The “ball is in the Government’s court” with regards to actions which would see the restoration of the Stormont powersharing arrangements, DUP leader Sir Jeffrey Donaldson has said.
Sir Jeffrey said there had so far been a “lack of meaningful action” from Westminster in addressing his concerns over post-Brexit trading arrangements.
It comes as Northern Ireland Secretary Chris Heaton-Harris is holding a fresh round of talks with party leaders this week in a bid to break the Stormont stalemate.
The Assembly has been in flux for more than a year amid DUP protest action over the Northern Ireland Protocol.
The Windsor Framework was agreed by the EU and UK earlier this year as a way to reduce red tape on trade between GB and NI.
But the DUP has insisted it will not return to Stormont until the Government provides further legislative assurances around Northern Ireland’s place within the UK internal market.
Senior civil servants have been left running Stormont departments and face having to make substantial cuts following a budget set by Mr Heaton-Harris.
Sir Jeffrey and DUP deputy leader Gavin Robinson met Mr Heaton-Harris at Westminster on Wednesday.
Speaking after the meeting, Sir Jeffrey said he urged Mr Heaton-Harris to recognise that there is “no solid basis for an Executive and Assembly until we have arrangements that safeguard in law NI’s place in the UK internal market and our constitutional arrangements are respected”.
He added: “The ball is in the Government’s court.

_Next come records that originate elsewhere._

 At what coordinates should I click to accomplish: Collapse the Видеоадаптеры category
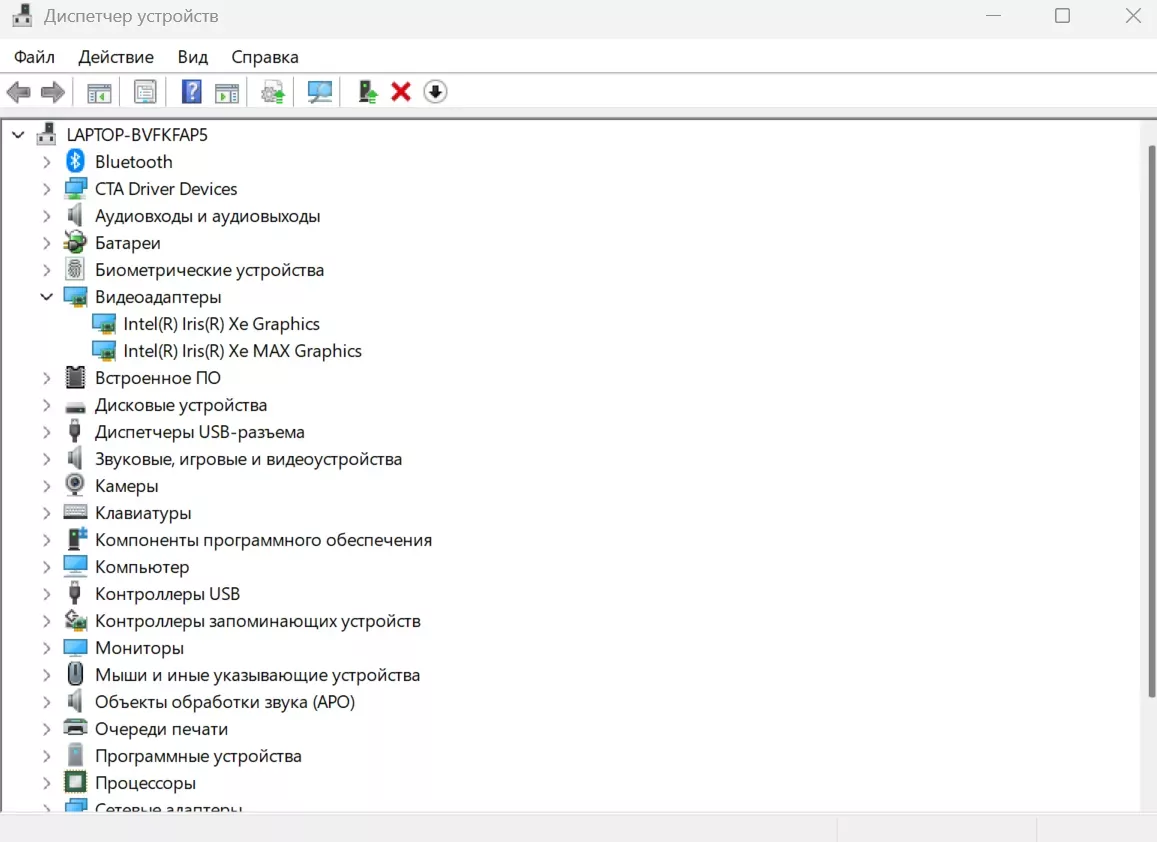coord(46,296)
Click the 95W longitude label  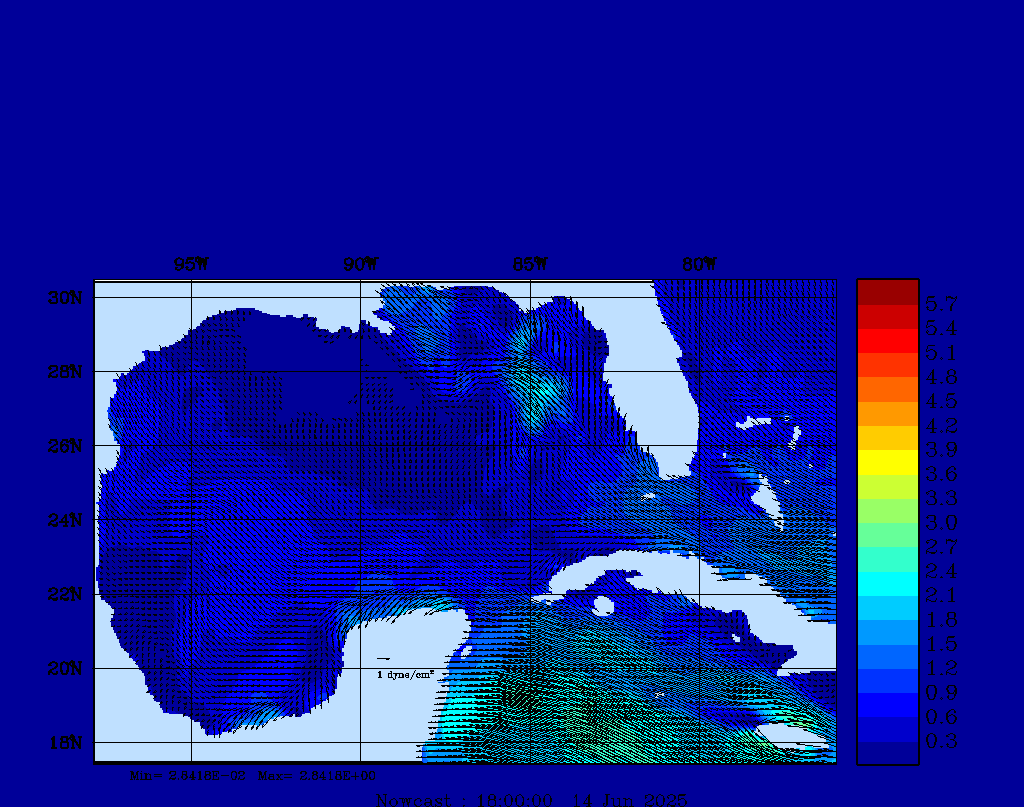(x=191, y=265)
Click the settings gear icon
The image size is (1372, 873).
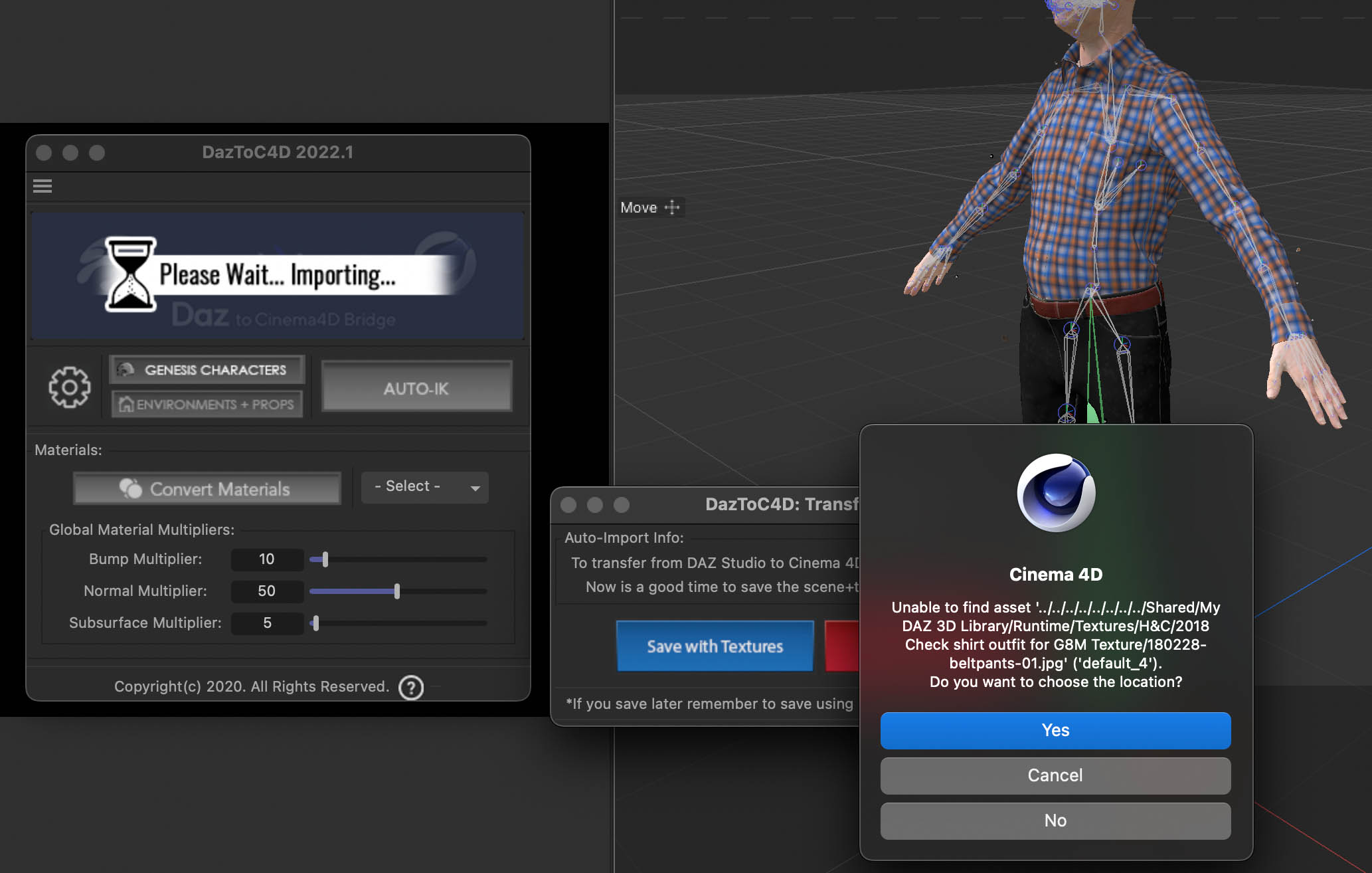pos(69,387)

“The DUP has a mandate to restore the Northern Ireland Assembly on a basis that unionists as well as nationalists can support.
“Consensus is the only way forward in Northern Ireland.
“Unionists just want a fair deal.
“Nationalists would never have been asked to accept the kind of arrangements north-south that unionists are being asked to accept between one part of the UK and another.”
The DUP leader added: “The Government committed to taking action to restore our place in the UK internal market but whilst statements and headlines have been in plentiful supply, there has been a lack of meaningful action.
“We need stable and sustainable devolved government and we need funding for our public services that meet the needs of our people.
“Northern Ireland is a divided society.
“Quick fixes without solid foundations will do a disservice to those trying to make the NI Assembly work.”
Mr Heaton-Harris will hold further bilateral meetings with other party leaders over coming days.
He is expected to press the parties on their plans for a costed programme for government for any incoming executive.
It is understood that Mr Heaton-Harris has also received the first batch of replies from civil servants examining potential revenue-raising options for Northern Ireland.
Last month, the Northern Ireland Secretary wrote to Stormont permanent secretaries seeking more information about “measures that could otherwise improve the sustainability of public finances in Northern Ireland”.
These included introducing domestic water charges and drug prescription charges, and raising tuition fees.
Officials at the Northern Ireland Office are expected to meet the head of the Northern Ireland Civil Service in the near future to discuss the responses.